Welcome back once again to another triple bill of indie short films on YouTube, that you can watch free of charge, and support indie filmmakers as you do. This week we’re surfing on the weird wave with three strange tales. A farmer learns the shocking truth about his missing cow; a tale about an old man and a raisin; a lighthouse keeper finds a mermaid washed up on the shore.
Daisy (Dir. Torbjörn Edwall)
A farming couple tries to solve the mysterious disappearance of one of their cows. That’s the simple, surface premise of this Swedish short film, but there’s more going on under the hood. Peter Morlin and Emma Broome star in this moody mystery that is saying something about us, and just may be a warning too.
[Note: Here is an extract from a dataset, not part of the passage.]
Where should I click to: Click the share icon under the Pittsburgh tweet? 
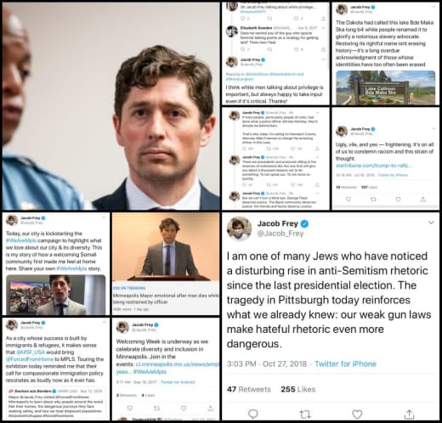coord(409,414)
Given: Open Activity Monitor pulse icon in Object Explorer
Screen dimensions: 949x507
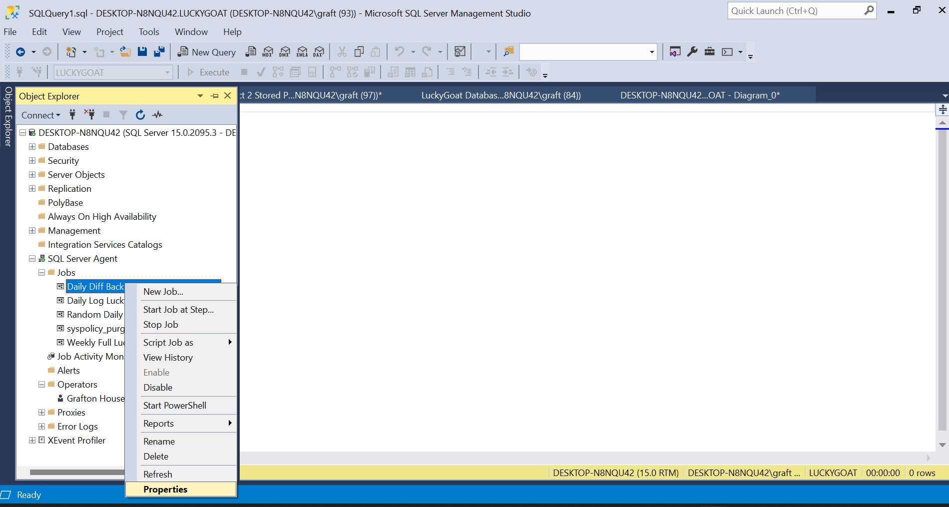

The performances are excellent — in particular Emma as the wife, whose wolf story is delivered with such intensity that I felt like I was being interrogated. Edwall’s writing and direction, drip feeding the suspense throughout, as well as the film’s message, is masterful. He also handles the tonal shift brilliantly, and what a shift it is. My advice is to go in cold, don’t read up anything about it, just watch it. It is amazing.
The tension is supported by gorgeous cinematography from Haris Mlivic, and without spoiling things, the finalé’s showstopper is handled by the director. The score, which goes from sinister synth drones to dark, fairytale melodies, is supplied by Upright Music. There have been several films about animals recently (2021’s Cow and 2022’s EO about a donkey to name two) and I think this one fits right in thematically. Those other films mentioned don’t have a finalé like this though.
Bathtub By The Sea (Dir. Ole-Andre Ronneberg)
A lighthouse keeper’s well-ordered life is upended when he discovers a mermaid washed up on the rocks. This Norwegian film is a gentle meditation on ageing and the fear of becoming obsolete. Viggo Solum stars as the old-man-of-the-sea character whose obsessively routine life (he has days-of-the-week tea cups) is really just a facade, shielding him from a reality he doesn’t want to face.
Tor Sivertsøl’s faded, pastel cinematography encapsulates the man’s colourless life well and actually begins to shift through the course of the story. Anne Cecile Ukkelberg’s mermaid is very sweet and the downbeat brass score by Daniel Herskedal is almost a character in its own right, capturing the plodding inevitability of the lighthouse keeper’s plight yet lilting in a hopeful way.
I loved this. Its meditative pace and striking Norwegian setting give it an other-worldly charm that floats along like the sea breeze. I’m at a time (and place) in my life where I find myself regularly looking out to sea, pondering my relevance as I get older and this film gave me hope. I think it will for you too.
The Raisin (Dir. Rob Carter)
Okay, what to say about this? A story about a curmudgeonly old American man (but shot in Dartmoor) with the look and feel of the films by Martin McDonagh filtered through the lens of the Cohen brothers, in a setting that is both very old and yet strangely modern, giving it a dream-like oddness.
Rob Carter’s The Raisin is a real enigma, seemingly drenched in metaphor, that defiantly refuses to be categorised (I am trying, believe me). It’s hard to know how seriously to take it — or how seriously it takes itself. So what’s it about? A very grumpy old codger is distracted from baking potatoes by a squirrel. He grabs his rifle, opens the door, only to be met by an elderly woman carrying an umbrella. To say more would ruin your enjoyment of this quirky tale that could be a parable or a parody.
It feels important to note that this is Rob’s debut movie and that in his other life he is a comedian/character actor whose alter ego is Christopher Bliss. The cinematography of Archie Brooksbank is exquisite and the sweeping, heart-breaking score by Gabriel Chernick and Tom Recknell really sells the world that Carter is evoking. It’s a film that divides audiences and invites discussion into what it’s all about. The squirrel’s pretty good too.